Reisinger: Ich finde die Kritik, mein Buch sei zu brutal, immer interessant. Man sollte bedenken, wie Frauen in der Literatur seit Jahrhunderten ermordet werden. Ich habe mir gut überlegt, wo ich Gewalt wie verwende. Bei Mord an Frauen scheint die Darstellung in Ordnung zu sein, aber sobald es um Männer geht ...

STANDARD: Neben der ungewohnten Erzählung von Gewalt durch Frauen an Männern gibt es im Buch auch andere unvorstellbare Szenen: Eine Gruppe von Frauen sitzt mit Bierkisten auf dem Dorfplatz, die Schulkinder gehen vorbei, und ein Kind winkt fröhlich seiner Mama zu. Unvorstellbar.

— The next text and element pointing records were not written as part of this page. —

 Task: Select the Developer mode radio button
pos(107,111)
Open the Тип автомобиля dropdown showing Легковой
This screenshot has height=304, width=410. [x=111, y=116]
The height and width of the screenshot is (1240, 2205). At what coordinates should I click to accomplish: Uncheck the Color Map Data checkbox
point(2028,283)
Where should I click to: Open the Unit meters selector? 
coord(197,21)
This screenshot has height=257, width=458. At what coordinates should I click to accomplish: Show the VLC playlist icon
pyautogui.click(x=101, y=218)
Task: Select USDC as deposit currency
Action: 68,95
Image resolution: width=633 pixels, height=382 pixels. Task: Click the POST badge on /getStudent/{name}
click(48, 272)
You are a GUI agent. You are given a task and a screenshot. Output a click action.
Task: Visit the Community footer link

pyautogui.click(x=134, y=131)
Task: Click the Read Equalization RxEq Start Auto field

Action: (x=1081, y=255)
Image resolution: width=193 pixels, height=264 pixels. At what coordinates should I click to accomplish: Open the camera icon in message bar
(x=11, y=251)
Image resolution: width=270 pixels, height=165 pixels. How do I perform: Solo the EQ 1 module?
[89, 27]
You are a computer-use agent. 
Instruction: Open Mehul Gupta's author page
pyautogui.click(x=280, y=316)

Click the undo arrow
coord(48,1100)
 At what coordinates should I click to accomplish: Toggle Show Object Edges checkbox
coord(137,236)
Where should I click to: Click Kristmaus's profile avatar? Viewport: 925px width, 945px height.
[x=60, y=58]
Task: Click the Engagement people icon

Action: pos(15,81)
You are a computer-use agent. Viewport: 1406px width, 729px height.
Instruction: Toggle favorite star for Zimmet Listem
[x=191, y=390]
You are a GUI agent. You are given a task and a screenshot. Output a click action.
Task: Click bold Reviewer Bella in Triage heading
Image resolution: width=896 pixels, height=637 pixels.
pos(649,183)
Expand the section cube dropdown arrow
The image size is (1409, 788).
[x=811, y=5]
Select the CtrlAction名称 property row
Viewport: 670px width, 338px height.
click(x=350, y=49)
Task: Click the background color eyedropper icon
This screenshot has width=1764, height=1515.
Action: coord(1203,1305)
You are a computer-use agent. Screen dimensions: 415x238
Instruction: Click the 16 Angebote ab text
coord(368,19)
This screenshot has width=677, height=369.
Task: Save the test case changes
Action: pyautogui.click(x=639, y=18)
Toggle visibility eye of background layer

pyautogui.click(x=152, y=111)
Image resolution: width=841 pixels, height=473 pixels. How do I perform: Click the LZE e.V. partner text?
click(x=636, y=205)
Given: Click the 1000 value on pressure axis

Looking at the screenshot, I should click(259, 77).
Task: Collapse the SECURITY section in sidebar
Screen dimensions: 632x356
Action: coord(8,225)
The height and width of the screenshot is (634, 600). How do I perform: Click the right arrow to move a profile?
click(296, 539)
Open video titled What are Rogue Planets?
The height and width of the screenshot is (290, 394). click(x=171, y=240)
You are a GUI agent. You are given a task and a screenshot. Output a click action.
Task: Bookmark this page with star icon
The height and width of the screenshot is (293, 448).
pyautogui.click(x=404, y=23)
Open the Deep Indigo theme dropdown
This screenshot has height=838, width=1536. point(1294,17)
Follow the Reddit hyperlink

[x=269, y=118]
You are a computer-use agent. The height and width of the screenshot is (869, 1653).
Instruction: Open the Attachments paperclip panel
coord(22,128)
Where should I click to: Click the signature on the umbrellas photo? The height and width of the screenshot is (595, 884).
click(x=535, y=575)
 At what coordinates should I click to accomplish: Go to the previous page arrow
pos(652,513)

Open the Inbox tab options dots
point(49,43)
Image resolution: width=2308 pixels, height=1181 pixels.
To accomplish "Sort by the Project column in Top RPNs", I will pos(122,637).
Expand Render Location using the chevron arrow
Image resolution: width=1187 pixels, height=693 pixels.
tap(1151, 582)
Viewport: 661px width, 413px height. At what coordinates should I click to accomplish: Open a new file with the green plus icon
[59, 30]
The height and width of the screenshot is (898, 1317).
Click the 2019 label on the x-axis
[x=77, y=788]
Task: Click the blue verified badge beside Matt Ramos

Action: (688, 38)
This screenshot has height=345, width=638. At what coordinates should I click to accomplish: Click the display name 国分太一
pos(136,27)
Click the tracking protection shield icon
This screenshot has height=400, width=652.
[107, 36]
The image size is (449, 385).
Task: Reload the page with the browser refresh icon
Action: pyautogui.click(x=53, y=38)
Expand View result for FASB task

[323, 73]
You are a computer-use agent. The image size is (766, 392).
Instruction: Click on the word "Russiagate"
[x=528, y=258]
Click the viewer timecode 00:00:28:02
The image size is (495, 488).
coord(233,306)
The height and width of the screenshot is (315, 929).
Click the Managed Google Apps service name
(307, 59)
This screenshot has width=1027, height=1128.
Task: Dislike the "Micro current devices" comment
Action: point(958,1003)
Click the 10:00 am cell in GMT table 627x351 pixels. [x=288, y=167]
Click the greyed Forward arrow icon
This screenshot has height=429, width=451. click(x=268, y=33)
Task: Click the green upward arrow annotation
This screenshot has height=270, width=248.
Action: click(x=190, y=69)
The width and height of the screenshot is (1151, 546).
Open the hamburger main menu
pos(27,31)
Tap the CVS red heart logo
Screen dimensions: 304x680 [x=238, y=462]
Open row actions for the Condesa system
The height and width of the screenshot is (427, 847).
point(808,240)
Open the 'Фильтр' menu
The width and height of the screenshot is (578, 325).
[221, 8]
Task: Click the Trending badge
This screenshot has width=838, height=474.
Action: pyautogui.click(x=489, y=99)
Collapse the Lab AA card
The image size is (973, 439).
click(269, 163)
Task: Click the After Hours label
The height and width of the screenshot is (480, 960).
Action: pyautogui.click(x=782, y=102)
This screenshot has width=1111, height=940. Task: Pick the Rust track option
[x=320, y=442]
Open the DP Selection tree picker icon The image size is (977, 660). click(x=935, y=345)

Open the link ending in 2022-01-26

Reisinger: Ja, es gibt viele Möglichkeiten, das durchzuspielen, etwa einfach das Patriarchat spiegeln. Aber das ist in meinem Buch überhaupt nicht so. Frauen wenden überhaupt keine sexuelle Gewalt an, erheben keine Besitzansprüche. Sie wenden "nur" Gewalt an, um Probleme zu lösen. Etwa wenn Männer die Freiheit und Gleichstellung im Ort bedrohen. Die Frauen diskutieren auch überhaupt nicht, ob das okay ist – es wird einfach so gemacht. So funktioniert dieser Ort, und das hat mich gereizt. Ich hätte auch über einen friedlichen Ort schreiben können, ein Matriarchat, in dem ohne Gewalt alles funktioniert. Alle weiblich gelesenen Personen, die ich kenne, haben sehr brutale Erfahrungen und viele Grenzüberschreitungen erlebt. Natürlich ist der Gedanke an Rache einer, der dann da ist. Oft ist die Reaktion, wenn eine Freundin von einer Grenzüberschreitung erzählt: Wir machen ihn fertig. Nicht weil sie das tatsächlich umsetzen wollen, sondern einfach um zu zeigen: Ich stehe hinter dir.

Christina Clemm,
Eva Reisinger, "Männer töten". € 25,50 / 288 Seiten, Leykam, Graz 2023
Leykam Verlag

STANDARD: Wie sind Sie auf eine der Töchter Maria Theresias, Maria Karolina, gekommen? Sie haben sie das Matriarchat in Engelhartskirchen gründen lassen.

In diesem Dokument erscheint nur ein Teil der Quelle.